→ **PAGE TEXT**:
BEGIN

The Inference Chip Is No Longer a Training Chip With Fewer Transistors

In 2026, inference workloads consumed two-thirds of all AI compute resources, according to industry data cited by MSN. That number, once a forward projection in a Goldman Sachs note, is now a trailing measurement. Training still grabs the headlines, but inference pays the bills, and the silicon supply chain has spent the past eighteen months reorganising itself around that fact. The result is a new category of chip that does not merely de-prioritise training: it strips out the circuitry required for it entirely.

END

→ **GIVEN ENTRIES**:
BEGIN

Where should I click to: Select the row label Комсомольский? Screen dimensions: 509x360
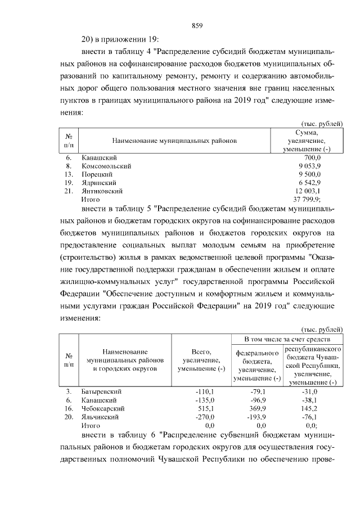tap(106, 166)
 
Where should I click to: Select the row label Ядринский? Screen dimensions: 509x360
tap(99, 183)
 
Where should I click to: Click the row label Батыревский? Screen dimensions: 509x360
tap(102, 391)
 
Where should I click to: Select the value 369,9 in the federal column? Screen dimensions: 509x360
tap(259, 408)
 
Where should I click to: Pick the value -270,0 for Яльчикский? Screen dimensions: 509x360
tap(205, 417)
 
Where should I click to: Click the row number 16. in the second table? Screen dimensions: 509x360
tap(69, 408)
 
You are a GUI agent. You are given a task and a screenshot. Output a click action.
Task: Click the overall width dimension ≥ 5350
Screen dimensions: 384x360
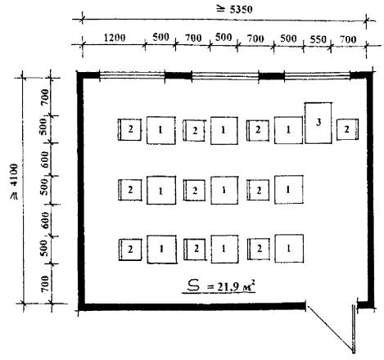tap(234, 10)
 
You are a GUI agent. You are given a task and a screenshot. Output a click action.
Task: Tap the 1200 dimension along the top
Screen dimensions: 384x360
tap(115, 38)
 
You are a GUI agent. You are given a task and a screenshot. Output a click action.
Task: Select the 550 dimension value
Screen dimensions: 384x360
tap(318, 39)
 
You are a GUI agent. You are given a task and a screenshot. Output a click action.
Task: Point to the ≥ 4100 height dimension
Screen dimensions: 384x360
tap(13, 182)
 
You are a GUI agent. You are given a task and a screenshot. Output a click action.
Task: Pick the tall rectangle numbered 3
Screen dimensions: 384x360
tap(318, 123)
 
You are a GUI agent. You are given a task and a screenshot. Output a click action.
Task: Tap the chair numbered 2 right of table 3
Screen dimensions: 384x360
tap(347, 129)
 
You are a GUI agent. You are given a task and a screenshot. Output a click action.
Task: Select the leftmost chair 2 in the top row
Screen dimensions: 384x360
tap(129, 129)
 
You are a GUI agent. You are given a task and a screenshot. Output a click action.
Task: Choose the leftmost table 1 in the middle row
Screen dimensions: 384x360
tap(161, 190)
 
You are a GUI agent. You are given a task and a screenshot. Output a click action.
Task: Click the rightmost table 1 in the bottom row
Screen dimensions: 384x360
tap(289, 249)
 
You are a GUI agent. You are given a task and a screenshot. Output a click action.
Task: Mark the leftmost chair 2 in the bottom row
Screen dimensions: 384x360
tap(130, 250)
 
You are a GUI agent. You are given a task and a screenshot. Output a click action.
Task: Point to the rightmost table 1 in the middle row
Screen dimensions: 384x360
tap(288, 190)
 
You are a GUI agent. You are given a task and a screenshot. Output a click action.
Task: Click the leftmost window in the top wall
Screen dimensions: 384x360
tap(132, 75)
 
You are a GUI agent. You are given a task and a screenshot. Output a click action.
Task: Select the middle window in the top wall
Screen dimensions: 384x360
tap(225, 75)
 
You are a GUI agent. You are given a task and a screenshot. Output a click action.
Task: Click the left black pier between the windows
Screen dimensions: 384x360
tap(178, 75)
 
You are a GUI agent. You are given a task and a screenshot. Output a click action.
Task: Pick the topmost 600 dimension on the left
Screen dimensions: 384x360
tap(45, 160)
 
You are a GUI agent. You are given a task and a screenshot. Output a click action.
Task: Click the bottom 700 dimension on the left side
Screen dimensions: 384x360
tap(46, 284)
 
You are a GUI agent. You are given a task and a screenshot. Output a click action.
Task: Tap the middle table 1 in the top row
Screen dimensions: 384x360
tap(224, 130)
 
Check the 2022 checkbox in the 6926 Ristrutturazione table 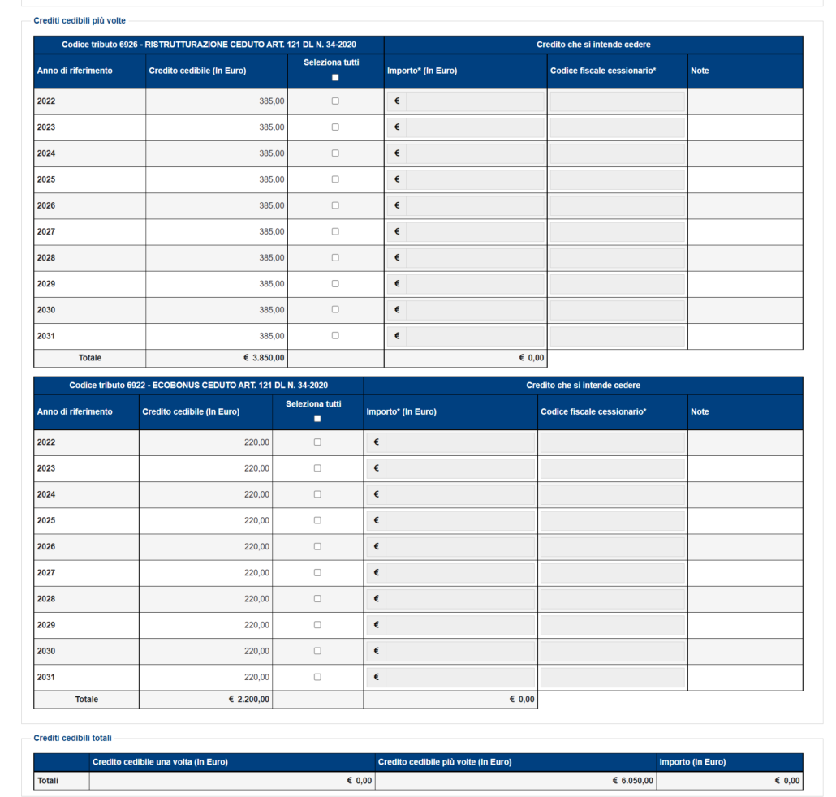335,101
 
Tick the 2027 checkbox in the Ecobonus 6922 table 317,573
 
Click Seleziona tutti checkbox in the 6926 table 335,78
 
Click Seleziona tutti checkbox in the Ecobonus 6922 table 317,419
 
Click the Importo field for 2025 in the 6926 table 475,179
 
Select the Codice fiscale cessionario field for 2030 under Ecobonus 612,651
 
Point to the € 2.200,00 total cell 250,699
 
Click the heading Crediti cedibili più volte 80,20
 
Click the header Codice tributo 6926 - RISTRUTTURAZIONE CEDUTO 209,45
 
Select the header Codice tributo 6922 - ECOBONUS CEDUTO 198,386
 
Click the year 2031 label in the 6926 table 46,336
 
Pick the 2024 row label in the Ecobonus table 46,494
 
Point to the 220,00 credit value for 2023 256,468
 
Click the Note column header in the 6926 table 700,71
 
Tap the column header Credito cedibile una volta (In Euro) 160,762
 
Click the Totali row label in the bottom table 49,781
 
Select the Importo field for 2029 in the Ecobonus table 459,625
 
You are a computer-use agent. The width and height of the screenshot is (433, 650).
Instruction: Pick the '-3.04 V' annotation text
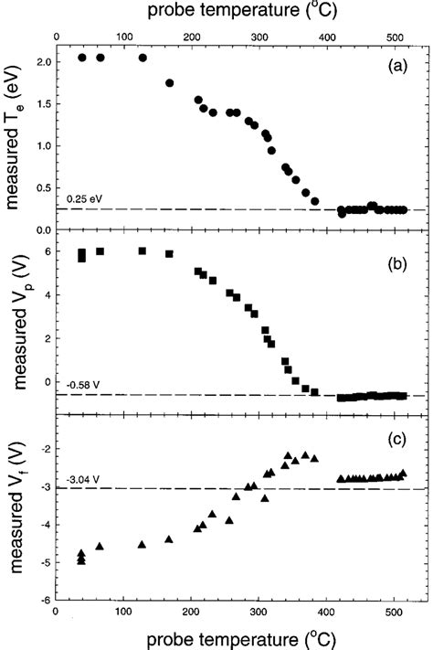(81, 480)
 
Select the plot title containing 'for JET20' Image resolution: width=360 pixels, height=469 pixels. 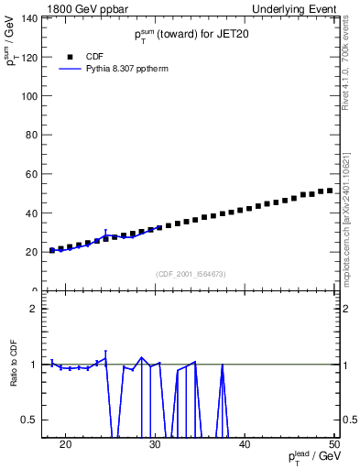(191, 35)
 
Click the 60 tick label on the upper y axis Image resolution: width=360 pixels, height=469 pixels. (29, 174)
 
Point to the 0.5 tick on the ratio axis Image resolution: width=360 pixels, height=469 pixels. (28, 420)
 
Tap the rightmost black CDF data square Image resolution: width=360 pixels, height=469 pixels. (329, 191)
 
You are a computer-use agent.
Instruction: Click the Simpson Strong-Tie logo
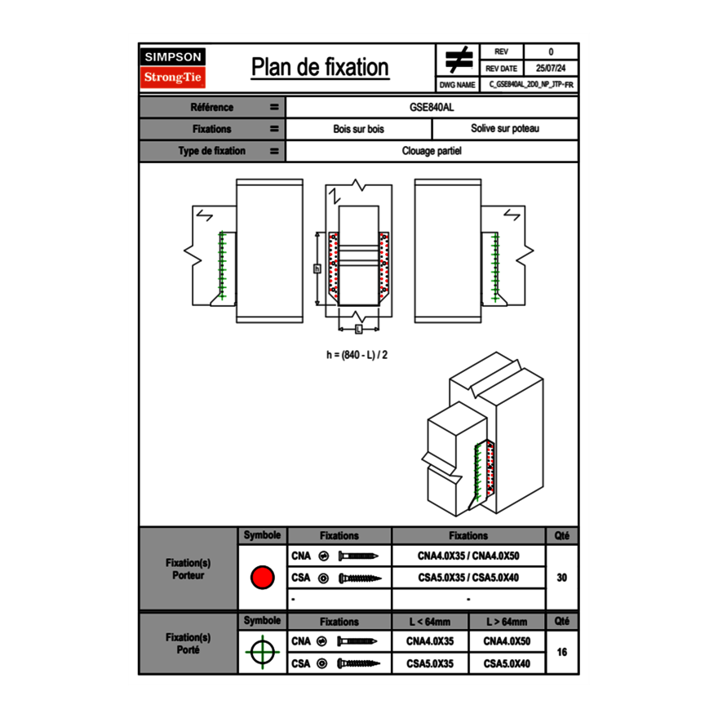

END

→ **EXERCISES TO COMPLETE**:
**1)** Can you edit the inference chip article starting at "The Inference Chip" and ending at "for it entirely.", putting "semiconductor" in place of "silicon"?
**2)** Which numbers or numerical quantities appear in the inference chip article?
**3)** Could you carry on the inference chip article from the point where it stops?
The entries are drawn from a different source than the article.

→ **WRITTEN ANSWERS**:
**1)**
The Inference Chip Is No Longer a Training Chip With Fewer Transistors

In 2026, inference workloads consumed two-thirds of all AI compute resources, according to industry data cited by MSN. That number, once a forward projection in a Goldman Sachs note, is now a trailing measurement. Training still grabs the headlines, but inference pays the bills, and the semiconductor supply chain has spent the past eighteen months reorganising itself around that fact. The result is a new category of chip that does not merely de-prioritise training: it strips out the circuitry required for it entirely.

**2)**
2026
two-thirds
eighteen months

**3)**
The cleanest signal arrived at Google Cloud Next in April 2026. The company made its seventh-generation Ironwood TPU generally available, a 4.6-petaFLOPS chip that can still handle both training and inference. But alongside it, Google previewed the eighth-generation architecture: two separate chips, one for training designed with Broadcom, and one for inference designed with MediaTek, both targeting TSMC's 2nm node for late 2027, as The Next Web reported. The inference variant, codenamed TPU 8i, is not a scaled-down training chip. It is a ground-up design built around the specific dataflow of a forward pass through a transformer, with matrix multiply units dimensioned for decoder-only attention patterns and memory bandwidth provisioned for KV-cache reads rather than gradient accumulation.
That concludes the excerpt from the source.